**Job:** Please rewrite the lines from the first one through the line containing "[x=273, y=331]", requests included. Scale each coordinate in the answers by 0.9, rounding to whole numbers with halves going up.

[Stored data]
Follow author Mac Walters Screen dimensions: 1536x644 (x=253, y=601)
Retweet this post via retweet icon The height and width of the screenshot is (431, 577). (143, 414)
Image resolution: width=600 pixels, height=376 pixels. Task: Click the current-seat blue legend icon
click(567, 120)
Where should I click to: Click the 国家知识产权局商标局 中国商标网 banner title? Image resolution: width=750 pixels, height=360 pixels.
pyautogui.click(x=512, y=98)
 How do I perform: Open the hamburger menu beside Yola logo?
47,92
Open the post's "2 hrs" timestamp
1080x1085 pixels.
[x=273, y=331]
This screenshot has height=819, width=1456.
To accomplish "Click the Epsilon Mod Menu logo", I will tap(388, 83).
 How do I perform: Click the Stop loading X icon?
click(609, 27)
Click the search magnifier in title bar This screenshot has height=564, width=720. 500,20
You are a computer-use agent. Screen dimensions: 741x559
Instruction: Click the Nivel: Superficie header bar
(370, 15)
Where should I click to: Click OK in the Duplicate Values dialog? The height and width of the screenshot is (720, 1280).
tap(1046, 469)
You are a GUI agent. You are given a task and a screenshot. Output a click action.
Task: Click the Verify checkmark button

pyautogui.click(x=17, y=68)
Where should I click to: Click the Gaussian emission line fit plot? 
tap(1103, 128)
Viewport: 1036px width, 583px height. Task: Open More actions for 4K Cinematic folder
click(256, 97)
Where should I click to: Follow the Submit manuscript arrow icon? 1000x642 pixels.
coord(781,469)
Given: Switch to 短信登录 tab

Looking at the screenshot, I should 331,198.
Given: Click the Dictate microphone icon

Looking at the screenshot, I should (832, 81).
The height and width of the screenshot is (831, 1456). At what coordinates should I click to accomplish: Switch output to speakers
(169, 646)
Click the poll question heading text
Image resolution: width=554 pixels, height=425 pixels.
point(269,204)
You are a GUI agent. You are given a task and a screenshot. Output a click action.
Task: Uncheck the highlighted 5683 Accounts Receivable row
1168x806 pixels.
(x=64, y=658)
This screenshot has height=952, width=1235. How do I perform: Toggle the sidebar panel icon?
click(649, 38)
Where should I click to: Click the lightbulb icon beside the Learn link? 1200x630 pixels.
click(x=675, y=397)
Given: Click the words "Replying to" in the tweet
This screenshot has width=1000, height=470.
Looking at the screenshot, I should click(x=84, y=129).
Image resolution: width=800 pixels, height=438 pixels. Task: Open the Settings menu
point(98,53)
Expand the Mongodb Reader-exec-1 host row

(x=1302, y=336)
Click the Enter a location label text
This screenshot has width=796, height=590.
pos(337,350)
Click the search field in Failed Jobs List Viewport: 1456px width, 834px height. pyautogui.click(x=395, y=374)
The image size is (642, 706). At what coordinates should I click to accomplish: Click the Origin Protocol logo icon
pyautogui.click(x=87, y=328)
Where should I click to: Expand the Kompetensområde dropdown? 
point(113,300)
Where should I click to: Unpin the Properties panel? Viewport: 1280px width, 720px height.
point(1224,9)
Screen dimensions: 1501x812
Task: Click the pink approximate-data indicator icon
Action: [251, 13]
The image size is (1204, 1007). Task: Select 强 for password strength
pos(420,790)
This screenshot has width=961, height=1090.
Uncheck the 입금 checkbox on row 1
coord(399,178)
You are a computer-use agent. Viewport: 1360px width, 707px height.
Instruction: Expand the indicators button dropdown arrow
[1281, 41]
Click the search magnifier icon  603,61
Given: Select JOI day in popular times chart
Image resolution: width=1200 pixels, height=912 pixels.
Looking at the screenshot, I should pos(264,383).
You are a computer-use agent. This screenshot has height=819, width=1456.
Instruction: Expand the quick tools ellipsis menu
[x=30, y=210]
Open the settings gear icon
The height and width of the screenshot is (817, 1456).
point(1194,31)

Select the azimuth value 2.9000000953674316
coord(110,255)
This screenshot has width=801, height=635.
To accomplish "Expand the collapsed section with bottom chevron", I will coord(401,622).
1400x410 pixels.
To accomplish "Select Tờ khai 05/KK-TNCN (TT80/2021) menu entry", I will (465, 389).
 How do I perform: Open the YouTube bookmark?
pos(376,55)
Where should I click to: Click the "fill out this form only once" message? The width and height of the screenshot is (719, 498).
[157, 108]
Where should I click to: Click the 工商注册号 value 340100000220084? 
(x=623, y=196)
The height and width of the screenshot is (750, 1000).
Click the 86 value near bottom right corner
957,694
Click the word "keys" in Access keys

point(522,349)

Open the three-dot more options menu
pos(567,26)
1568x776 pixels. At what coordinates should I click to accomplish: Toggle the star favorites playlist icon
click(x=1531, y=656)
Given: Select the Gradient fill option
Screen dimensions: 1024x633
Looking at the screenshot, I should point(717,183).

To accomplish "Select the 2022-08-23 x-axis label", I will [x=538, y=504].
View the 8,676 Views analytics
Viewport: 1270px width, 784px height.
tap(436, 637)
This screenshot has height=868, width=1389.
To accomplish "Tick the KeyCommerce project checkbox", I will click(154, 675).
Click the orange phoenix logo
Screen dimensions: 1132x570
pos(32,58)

**Correct output:**
Follow author Mac Walters Screen dimensions: 1536x644 (x=228, y=541)
Retweet this post via retweet icon The height and width of the screenshot is (431, 577). (129, 373)
Image resolution: width=600 pixels, height=376 pixels. Task: Click the current-seat blue legend icon
click(510, 108)
Where should I click to: Click the 国家知识产权局商标局 中国商标网 banner title? Image resolution: width=750 pixels, height=360 pixels.
pyautogui.click(x=461, y=88)
 How do I perform: Open the hamburger menu beside Yola logo?
42,83
Open the post's "2 hrs" timestamp
1080x1085 pixels.
[x=246, y=298]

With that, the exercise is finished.